# City Water Connection



## Camper Man (Jan 12, 2006)

I followed all the directions to winterize my 26RS using the "wet" method described in the manual (including draining the fresh water tank). However, my City Water Connection blew air and anti-freeze the whole time the water pump was on. The little rubber-cap thingy on the City Water Connection would not stay put - it blew out as soon as I turned on the pump. So I had only minimal water pressure to run anti-freeze through the trailer (but enough to dribble antifreeze through all the fixtures.) Antifreeze continued to drip out of the city water connection for about 20 minutes after I was done.

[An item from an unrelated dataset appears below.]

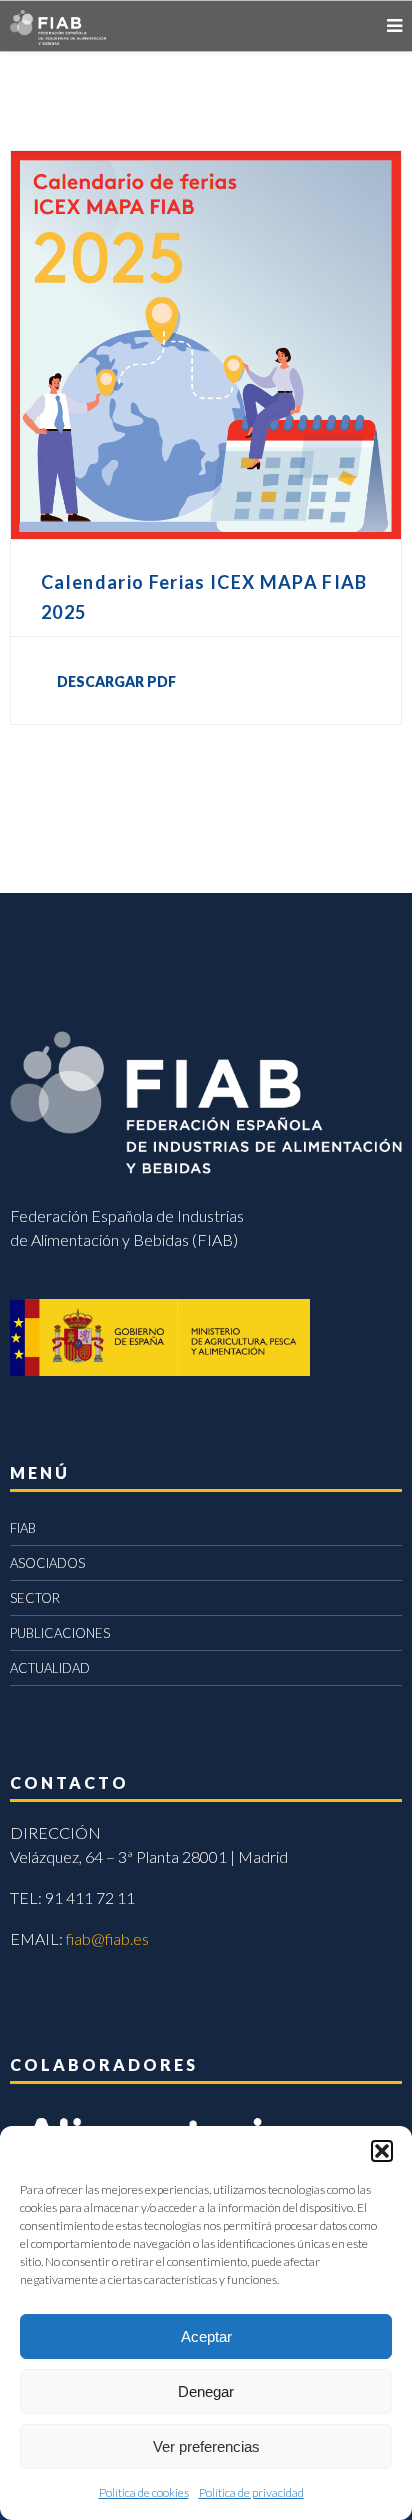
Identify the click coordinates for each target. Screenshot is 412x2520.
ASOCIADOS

I don't get what's going on here. Is there a valve in there (that would let city water in, but maintain pressure in the system when not in use) that's shot? And why does anti-freeze continue to dribble out after the pump is off - the City Water Connection is not at a particularly low point on the trailer. 
Thanks!


----------



## egregg57 (Feb 13, 2006)

I don't get what's going on here. Is there a valve in there (that would let city water in, but maintain pressure in the system when not in use) that's shot? And why does anti-freeze continue to dribble out after the pump is off - the City Water Connection is not at a particularly low point on the trailer. 
Thanks!
[/quote]

Thats exactly it. The "flapper" valve that seperates your city water from fresh water tank is partially stuck open or is not seating properly. your lines are full and it being a higher point, thats where your air is going to go to. There is a quick fix for that. Undoubtedly the procedure will emerge pretty quickly. 2 minute fix if I remember correctly.

Eric


----------



## hatcityhosehauler (Feb 13, 2004)

As Eric stated, it sounds like the check valve on the city water side is stuck open. I've never done it myself, but I understand you can take it apart fairly easily, and affect a repair. I do know that care must be used with the O-rings, so as not to damage them.

Good luck.

Tim


----------



## LarryTheOutback (Jun 15, 2005)

Try this link...

Check Value, Have you replaced?

Ed


----------



## NDJollyMon (Aug 22, 2003)

Or this: 
Take apart the Check Valve


----------



## Oregon_Camper (Sep 13, 2004)

NDJollyMon said:


> Or this:
> Take apart the Check Valve


Thanks Jolly....that will help me fix mine in April. I have the parts sitting under my computer monitor as a reminder this needs to be done.


----------



## PDX_Doug (Nov 16, 2004)

Oregon_Camper said:


> Or this:
> Take apart the Check Valve


Thanks Jolly....that will help me fix mine in April. I have the parts sitting under my computer monitor as a reminder this needs to be done.
[/quote]

Jim,

I wondered if you ever got that thing fixed. If you need a hand in the spring, let me know.









Happy Trails,
Doug


----------



## Oregon_Camper (Sep 13, 2004)

PDX_Doug said:


> Or this:
> Take apart the Check Valve


Thanks Jolly....that will help me fix mine in April. I have the parts sitting under my computer monitor as a reminder this needs to be done.
[/quote]

Jim,

I wondered if you ever got that thing fixed. If you need a hand in the spring, let me know.









Happy Trails,
Doug
[/quote]

Expect a call around the middle of April Doug....6 pack of Mikes will be the normal payment.


----------